Bitcoin assets worth BILLIONS of pounds are LOST forever when users die


Experts say the best way to prevent family from being embroiled in a bitter fight for inheritance is to use a ‘multi signature’ key which means several people have part of the password. 

When all parts are assembled, the final code is revealed which releases the funds from the hard-to-hack database. 

Another option is the ‘dead man’s switch’ which sees assets transferred to a nominated person if the user fails to check in regularly. 

After his 26-year-old son died in a plane crash in 2013, Michael Moody has spent years battling to gain access to the Bitcoin investor’s fortune. 

With Matthew Moody’s digital wallets locked and Michael left without the passwords to release them, recovering them anytime soon looks an impossible task. 

Mr Moody says he believes young people who do not know much about the world of digital currencies should be educated about how they can secure the accounts for themselves and also those who will inherit the assets. 

And investors also face obstacles if the those responsible for accessing digital currencies die, taking the encrypted passwords with them to the grave. 
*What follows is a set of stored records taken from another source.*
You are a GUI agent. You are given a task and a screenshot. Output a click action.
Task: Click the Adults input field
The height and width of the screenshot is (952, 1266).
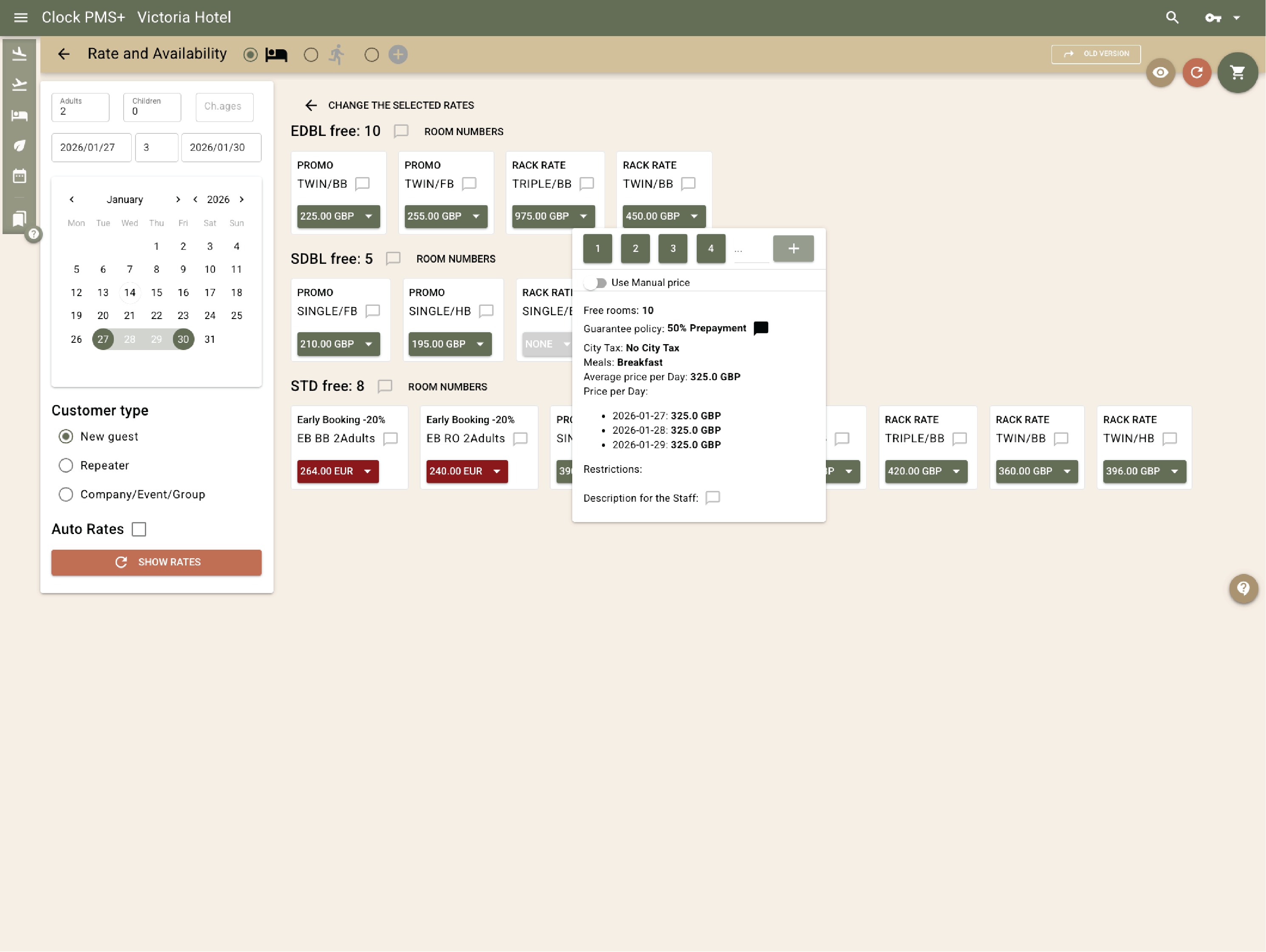pyautogui.click(x=80, y=107)
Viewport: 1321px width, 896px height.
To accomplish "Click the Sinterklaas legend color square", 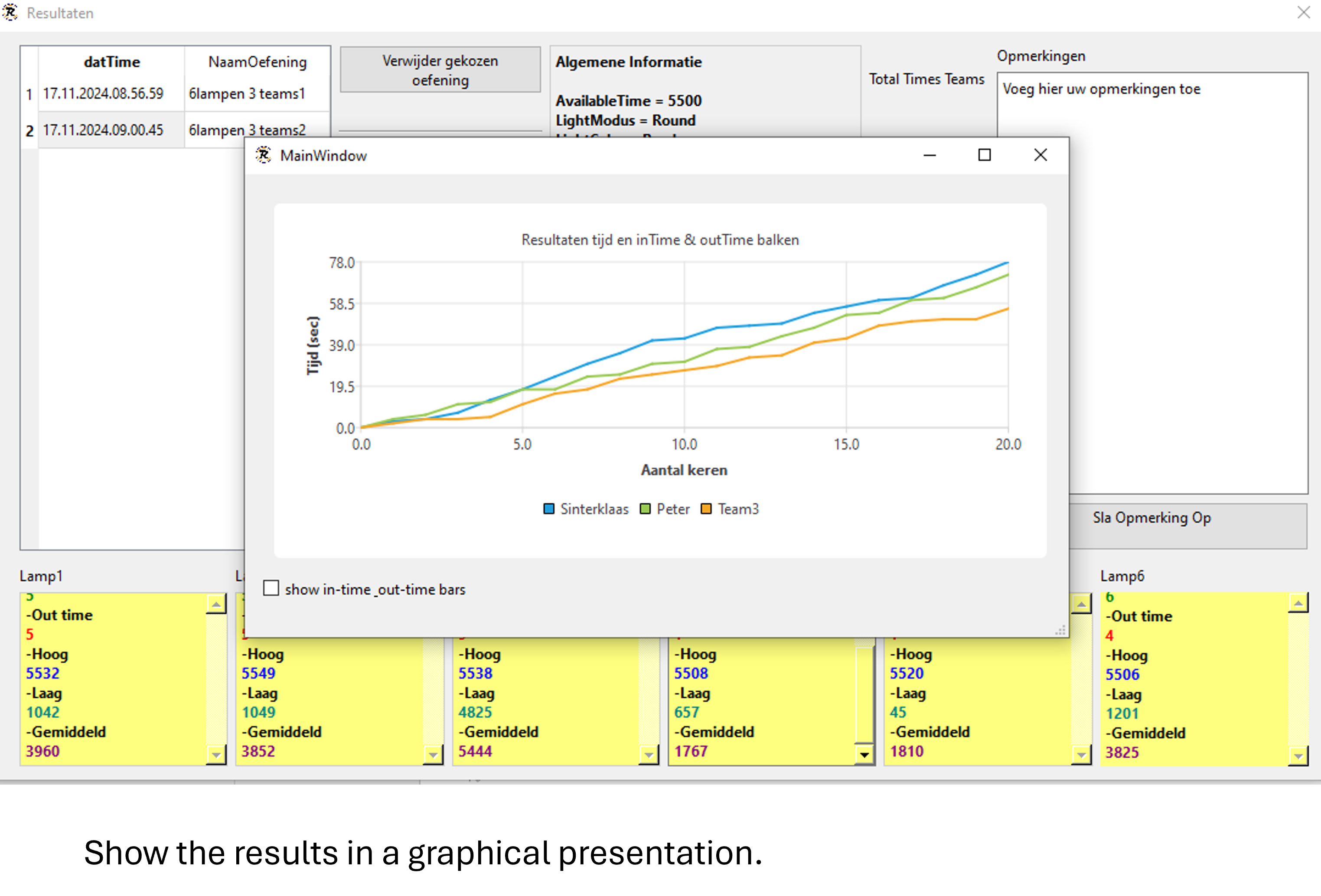I will [x=548, y=509].
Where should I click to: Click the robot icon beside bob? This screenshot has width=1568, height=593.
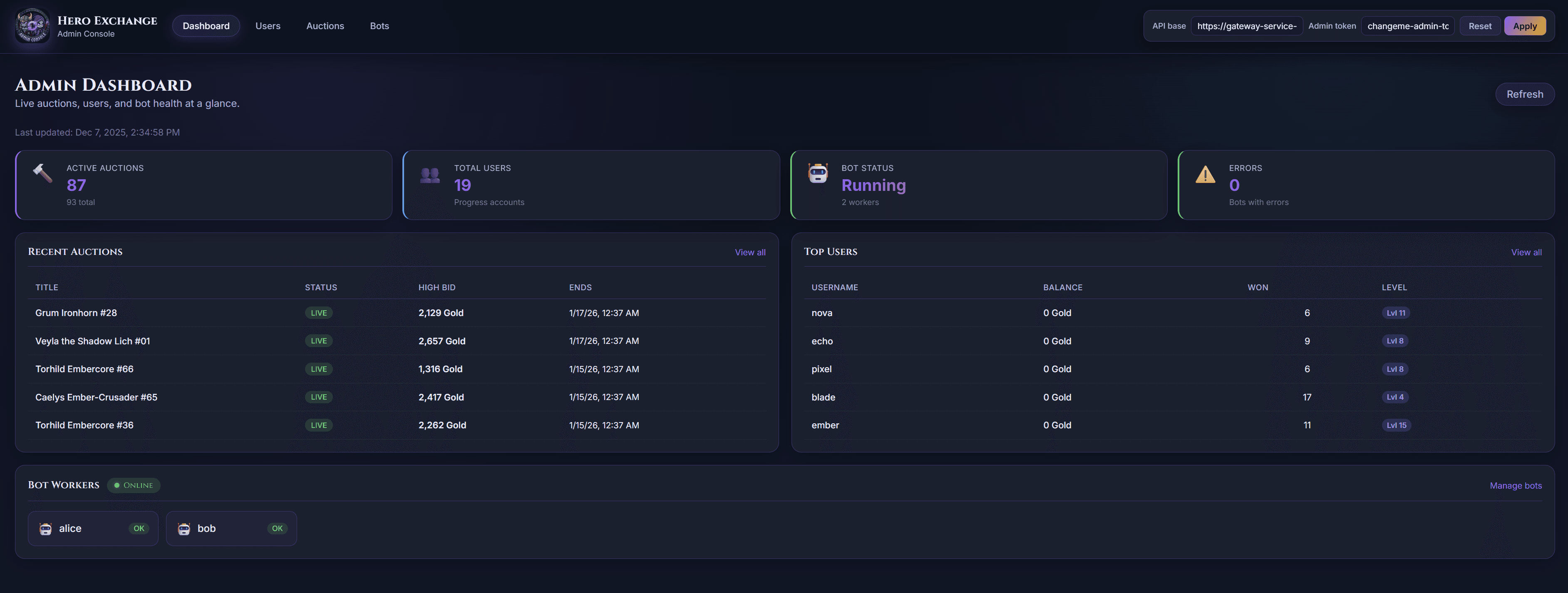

A fresh light was shone on this in December when the founder and CEO of QuadrigaCX, Gerald Cotten, died suddenly – the only person who could open thousands of Bitcoin accounts.

QuadrigaCX has said it is unable to access the $190 million worth of cryptocurrencies. 

It has left scores of people unable to gain access to their funds because Mr Cotten had used strict security measures to keep his cryptocurrency stash – which no one else had the privileges to access. 

Mr Cotten filed a will just 12 days before he died of complications from Crohn’s disease. 

Many clients are taking legal action to retrieve their funds, with one account worth as much as $560,000. 

In December 2017 a manager of the UK-based Exmo Bitcoin exchange was kidnapped in Kiev and captors did not release him until he had said a ransom in cryptocurrency worth $1million.